» **RECORDS**
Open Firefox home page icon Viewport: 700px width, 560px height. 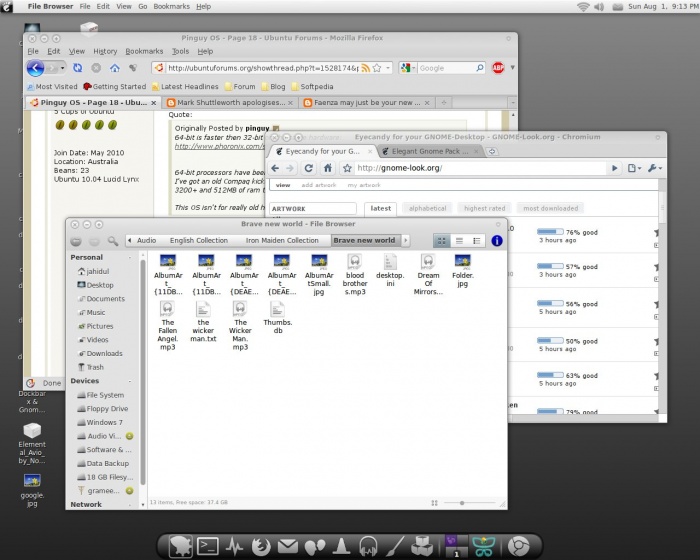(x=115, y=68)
==
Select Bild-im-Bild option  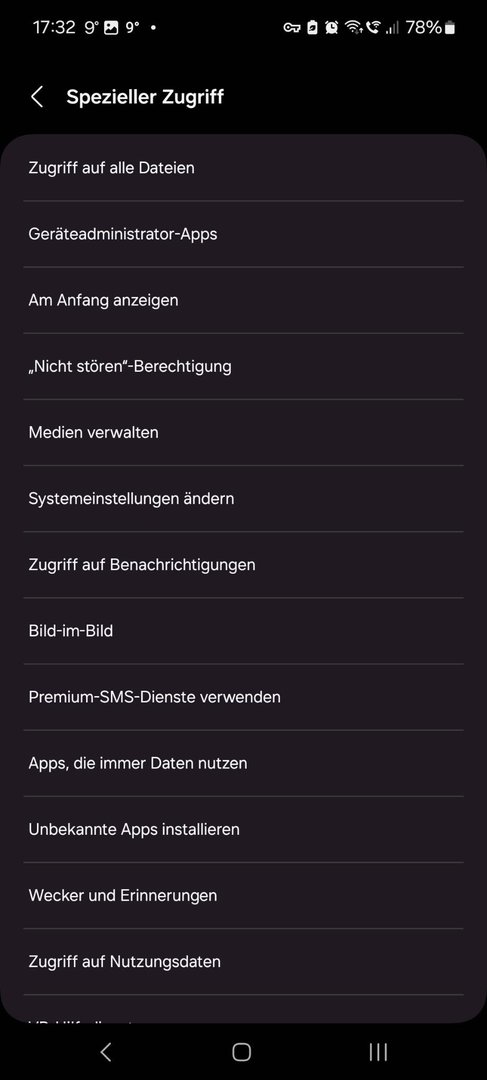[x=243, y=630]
...
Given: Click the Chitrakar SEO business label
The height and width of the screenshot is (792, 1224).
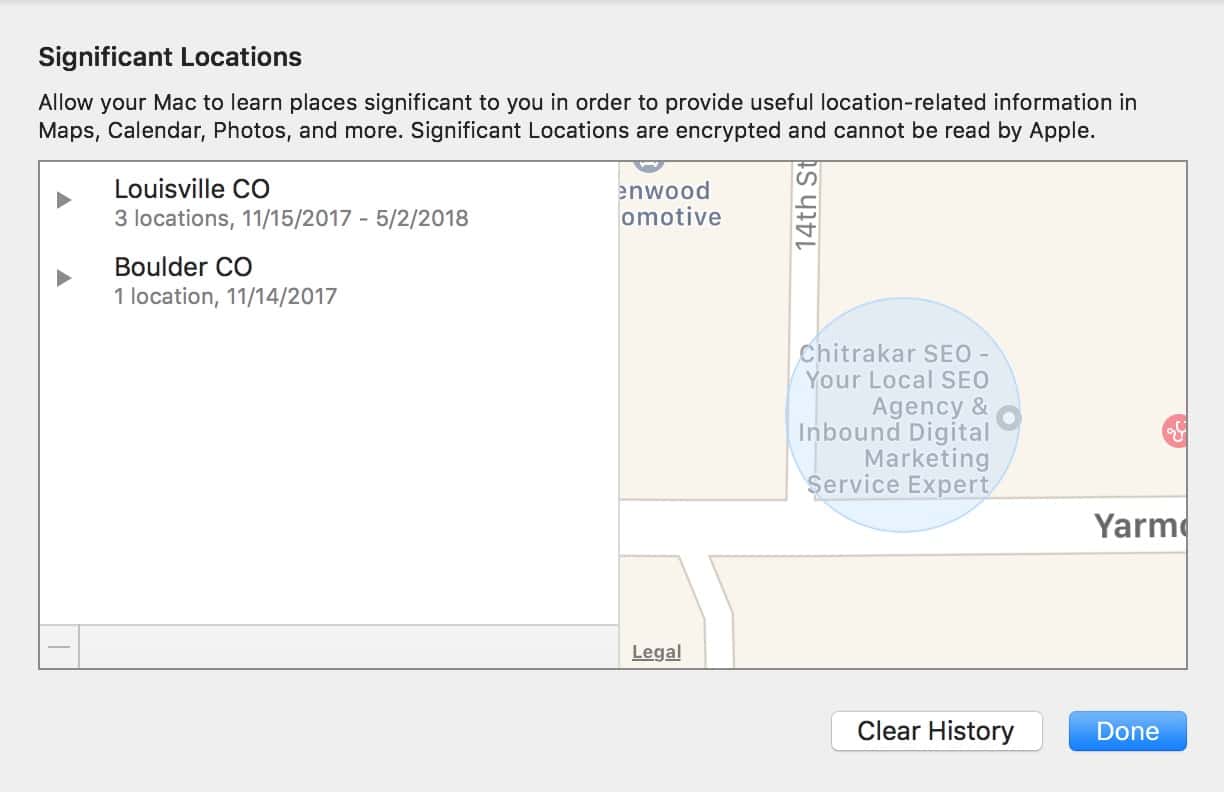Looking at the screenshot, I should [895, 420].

» **WRITTEN EXERCISE**
Update the lines starting with the line containing "Given: Click the Chitrakar SEO business label" and going on through the line containing "Looking at the" by replacing "label" with "caption" and leaving everything else unchanged. Include only those lines, and leave the pictures out.

» **FINISHED EXERCISE**
Given: Click the Chitrakar SEO business caption
The height and width of the screenshot is (792, 1224).
Looking at the screenshot, I should [895, 420].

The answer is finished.